The next step will be preparing some code that monitors our endpoint:

from prometheus_client import Histogram

HTTP_REQUEST_DURATION = Histogram(
    "http_request_duration",
    "Requests durations",
    ["method", "url", "code"],
    buckets=[0.01, 0.1, 0.5, 2, float("inf")],
)

def observe_http(func):
    def wrapper(*args, **kwargs):
        start = time.time()
        response = func(*args, **kwargs)
        end = time.time()
        HTTP_REQUEST_DURATION.labels(
            method=request.method,
            code=response.status_code,
            url=request.url,
        ).observe(end - start)
        return response
    return wrapper

@app.route("/synthetic")
@observe_http
def synthetic():
    ...

The HTTP /synthetic endpoint is decorated by observe_http function that collects HTTP_REQUEST_DURATION metric. For our histogram we declared:

three labels: method, code, url (that metric can be grouped by)
five buckets:
- less than 10ms
- less than 100ms
- less than 500ms
- less than 2s
- less than infinity

The above histogram provides us with a metric for each bucket with _bucket suffix but also _count and _sum metrics.

Service Level Indicator

When designing a solution it is important to specify measurable targets/goals of the working system. These targets can help to determine the level of reliability of the system (e.g. by users).

Service Level Indicator (SLI) is a quantitative measure of some aspects of the level of service that is provided, e.g. number of errors, latency, availability, etc. The RED (Rate, Errors, Duration) method is one of the widely known techniques that can serve as a source of SLIs.
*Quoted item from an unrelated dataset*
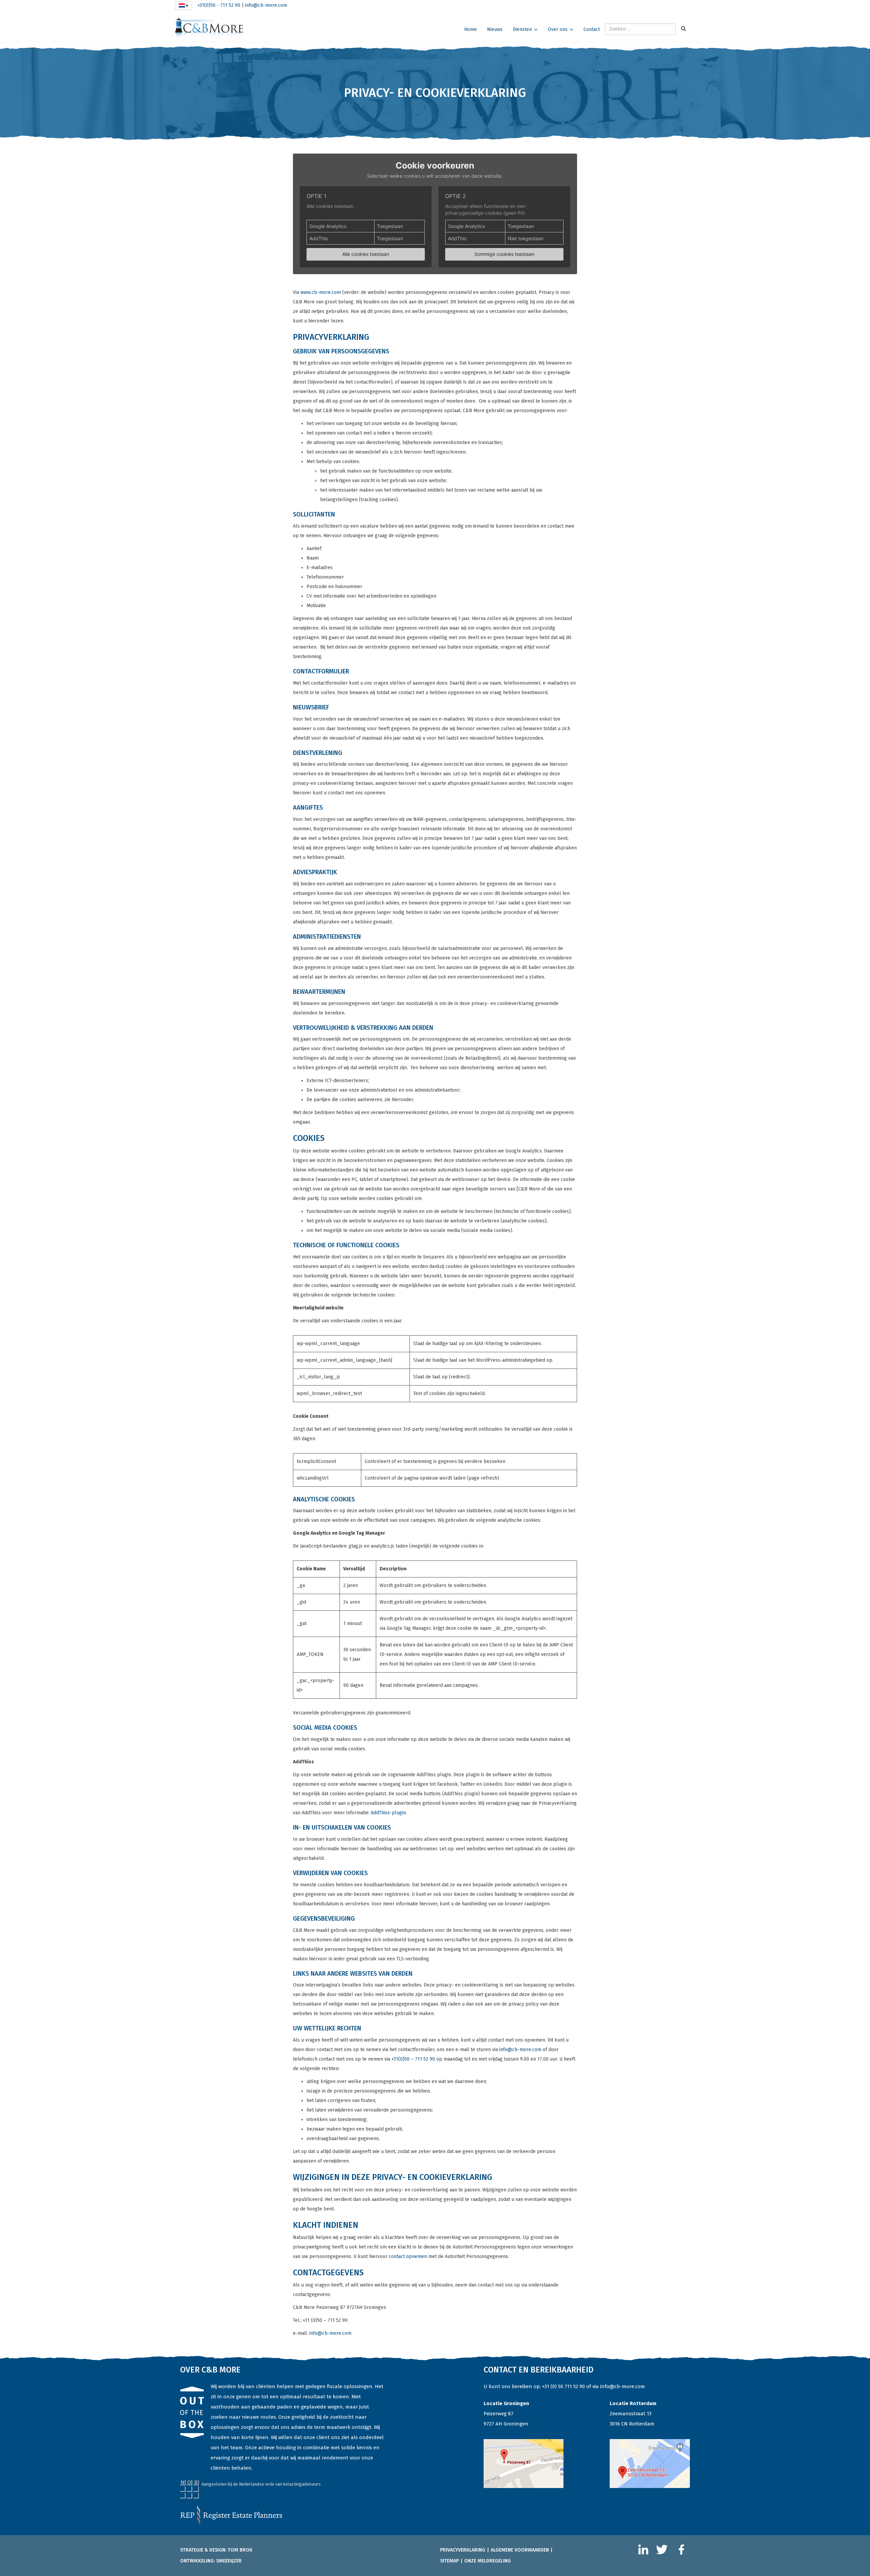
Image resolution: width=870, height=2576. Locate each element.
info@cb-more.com (266, 5)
It consists of:

Rate - number of requests per second

sum(rate(http_request_duration_count{job="web-app"}[1m]))

Errors - the number of those requests that are failing

sum(rate(http_request_duration_count{job="web-app",
status_code=~”5..”}[1m]))

Duration - the amount of time those requests take

histogram_quantile(0.99, sum(rate(http_request_duration_bucket
{job="web-app"}[1m])) by (le))

If you want to get more understanding of this approach, I would highly recommend Tom Wilkie talk about how to instrument services.

While the RED method can function as an SLI, it is usually recommended (see Google SRE book) to take SLI as the ratio of two numbers: the number of good events (e.g. with a response code different from 5xx) divided by the total number of events. Thanks to it our indicator is always between 0 and 1, and we can easily set a target for our system - Service Level Objective (SLO), e.g 98% requests without errors. It enables us to trigger alerts when our system reaches a level that is below our SLO. The value for SLOs must be carefully chosen to avoid excessive alert calls but guarantee that system is stable at a promised level.

Conclusion

The article has covered the Prometheus server setup, web application exporter, and HTTP traffic metrics. Additionally, the article has introduced the Service Level Indicator (SLI) and Service Level Objective (SLO) concepts, which can help determine the level of reliability of a system.

Although this post covers some aspects of system monitoring based on metrics, there is a lot more that should be done to have an application production ready. Prometheus is a really good tool for metrics gathering. However, it may not best choice for visualization and alerting. For that need, we should probably turn to Grafana and Alertmanager.

All stuff covering Prometheus setup and web application code can be found in the GitHub repo. If you want to dive deeper into Prometheus I strongly recommend this course.

I hope it would be helpful.

Written on March 3, 2023